Наконец, послышались шаги и в кухню, гордо покачиваясь, зашла маленькая круглая старушка с яркими рыжими волосами. В отличие от дочери ее волосы не были тронуты сединой. Она равнодушно прошла мимо Агнес, села за стол и с явным оттенком враждебности произнесла: «Здравствуй, Агнес».

Агнес даже удивилась. Она никак не ожидала, что к ней могут относиться так недружелюбно. Она привыкла к любви и радости. А тут такое.

– Здравствуйте. Гингибери сказал, что вы знаете что-то про мою маму, про ее смерть, – тихо поинтересовалась Агнес.

Старушка злобно взглянула на Гингибери, который от страха сполз под стол, и оттуда проскулил:

– Ну и что! Пусть знает! Она же мучается!

– Это хорошо, что мучается, – грозно произнесла старушка, вцепившись взглядом в Агнес. Агнес оторопела:

– Что же я натворила такое, что вы так люто меня ненавидите?

– Ой, да пустяки это все! Главное, что все живы! – включилась Тристис, упорно замешивая тесто.

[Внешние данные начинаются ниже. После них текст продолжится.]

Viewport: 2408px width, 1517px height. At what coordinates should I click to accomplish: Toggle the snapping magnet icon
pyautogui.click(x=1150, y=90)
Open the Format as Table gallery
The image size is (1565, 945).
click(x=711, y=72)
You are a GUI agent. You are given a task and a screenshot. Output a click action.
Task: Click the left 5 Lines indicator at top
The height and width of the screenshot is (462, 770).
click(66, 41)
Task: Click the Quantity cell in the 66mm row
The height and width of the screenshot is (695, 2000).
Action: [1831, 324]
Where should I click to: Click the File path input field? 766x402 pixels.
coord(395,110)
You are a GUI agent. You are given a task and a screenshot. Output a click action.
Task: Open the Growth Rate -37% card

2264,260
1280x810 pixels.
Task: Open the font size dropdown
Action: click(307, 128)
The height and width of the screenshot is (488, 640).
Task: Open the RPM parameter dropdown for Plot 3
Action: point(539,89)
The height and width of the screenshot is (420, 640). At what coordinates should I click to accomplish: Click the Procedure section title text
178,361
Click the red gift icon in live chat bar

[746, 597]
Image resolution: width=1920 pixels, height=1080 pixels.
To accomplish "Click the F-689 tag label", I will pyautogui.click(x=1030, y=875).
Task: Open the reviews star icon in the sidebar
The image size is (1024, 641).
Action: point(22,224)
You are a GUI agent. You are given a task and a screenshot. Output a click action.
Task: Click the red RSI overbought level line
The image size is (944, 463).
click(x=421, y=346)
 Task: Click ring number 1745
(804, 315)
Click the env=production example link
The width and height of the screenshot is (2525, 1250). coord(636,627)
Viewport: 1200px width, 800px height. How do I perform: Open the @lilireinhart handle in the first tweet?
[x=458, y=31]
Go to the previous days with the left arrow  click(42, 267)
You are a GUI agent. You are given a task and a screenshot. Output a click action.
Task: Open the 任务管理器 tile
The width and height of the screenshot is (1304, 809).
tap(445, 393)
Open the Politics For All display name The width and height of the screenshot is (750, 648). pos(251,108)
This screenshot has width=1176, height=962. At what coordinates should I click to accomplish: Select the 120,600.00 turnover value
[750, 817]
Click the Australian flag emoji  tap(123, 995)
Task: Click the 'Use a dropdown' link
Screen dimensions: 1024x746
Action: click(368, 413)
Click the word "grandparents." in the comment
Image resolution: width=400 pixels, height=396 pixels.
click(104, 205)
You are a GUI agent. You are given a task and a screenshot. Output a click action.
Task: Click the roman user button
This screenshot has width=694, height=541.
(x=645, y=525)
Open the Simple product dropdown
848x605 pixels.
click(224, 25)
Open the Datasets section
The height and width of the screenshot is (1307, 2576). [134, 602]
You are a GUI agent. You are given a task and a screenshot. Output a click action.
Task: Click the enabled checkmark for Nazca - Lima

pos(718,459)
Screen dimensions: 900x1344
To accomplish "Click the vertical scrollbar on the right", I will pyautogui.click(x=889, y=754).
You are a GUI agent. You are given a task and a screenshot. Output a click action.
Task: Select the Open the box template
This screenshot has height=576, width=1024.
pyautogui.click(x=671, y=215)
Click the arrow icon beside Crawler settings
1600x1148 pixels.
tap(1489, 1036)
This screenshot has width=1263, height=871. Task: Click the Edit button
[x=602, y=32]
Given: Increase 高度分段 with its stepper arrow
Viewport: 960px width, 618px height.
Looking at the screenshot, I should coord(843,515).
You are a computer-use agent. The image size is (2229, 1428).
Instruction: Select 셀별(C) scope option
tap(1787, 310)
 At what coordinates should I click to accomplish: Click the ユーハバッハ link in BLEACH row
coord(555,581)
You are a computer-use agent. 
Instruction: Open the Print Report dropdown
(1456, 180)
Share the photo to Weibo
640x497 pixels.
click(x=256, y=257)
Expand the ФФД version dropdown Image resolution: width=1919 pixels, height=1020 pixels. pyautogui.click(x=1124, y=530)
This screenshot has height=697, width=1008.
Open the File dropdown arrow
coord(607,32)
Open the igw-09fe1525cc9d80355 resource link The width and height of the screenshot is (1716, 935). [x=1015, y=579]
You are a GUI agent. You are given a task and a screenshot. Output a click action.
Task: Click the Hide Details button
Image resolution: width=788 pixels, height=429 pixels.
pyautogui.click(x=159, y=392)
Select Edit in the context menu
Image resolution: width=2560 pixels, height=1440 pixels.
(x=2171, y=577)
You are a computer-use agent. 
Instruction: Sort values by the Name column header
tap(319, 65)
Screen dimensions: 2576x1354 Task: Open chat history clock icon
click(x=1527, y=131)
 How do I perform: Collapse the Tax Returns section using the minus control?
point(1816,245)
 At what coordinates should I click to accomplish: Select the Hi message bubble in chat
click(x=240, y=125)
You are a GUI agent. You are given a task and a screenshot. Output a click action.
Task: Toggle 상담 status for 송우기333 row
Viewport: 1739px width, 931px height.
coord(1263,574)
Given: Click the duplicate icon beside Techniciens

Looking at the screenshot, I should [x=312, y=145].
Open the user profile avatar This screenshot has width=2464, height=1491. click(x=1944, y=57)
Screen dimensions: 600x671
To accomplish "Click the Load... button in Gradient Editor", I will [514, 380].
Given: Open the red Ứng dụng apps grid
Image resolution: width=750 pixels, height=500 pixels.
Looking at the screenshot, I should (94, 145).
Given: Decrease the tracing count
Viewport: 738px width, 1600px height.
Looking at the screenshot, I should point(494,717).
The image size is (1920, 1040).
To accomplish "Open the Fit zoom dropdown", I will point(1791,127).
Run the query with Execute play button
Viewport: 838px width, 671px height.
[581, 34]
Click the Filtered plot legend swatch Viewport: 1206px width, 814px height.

Старушка злобно взглянула на Тристис, громко и ядовито засмеялась и, размахивая руками, заявила:

– Ну, смотри, что ты натворила! Моя дочь двинулась! Уже как одиннадцать лет мнет пустую кастрюлю! Ты еще не видела, как она пирог потом мастерит!

Агнес заглянула в кастрюлю, в которой, действительно, ничего не было. Она была совершенно пустой.

– Ты свела с ума мою Тристис! – заявила старуха. – Убила мою Флаву! Мою дочь! Ангела! Она была воплощением добра! Убила ее маленькую дочуру Нору!

Последние слова бабушка произнесла надрывным голосом, прикрывая глаза дрожащей рукой. Видимо, сердце старушки глубоко и навсегда впитала боль от потери дочери и внучки. Любое упоминание о них тяжко ворочало душу.

– Теперь моя Тристис каждый день ждет к обеду своих убитых сестру и племянницу, готовит им пирог с клубникой. На протяжении уже одиннадцати лет. Вон, смотри, как выготавливает! Старается, видите ли! У меня нет дочерей. Одна убита, а вторая свихнулась, – озлобленно заскулила бабка.

Агнес не могла отвести взгляд от Тристис, которая уже никого не слушала, и находилась, как будто, в другом измерении, продолжая месить тесто.

– И свою мать ты тоже угробила! И Галлуса порешила тоже ты! – завершила старушка.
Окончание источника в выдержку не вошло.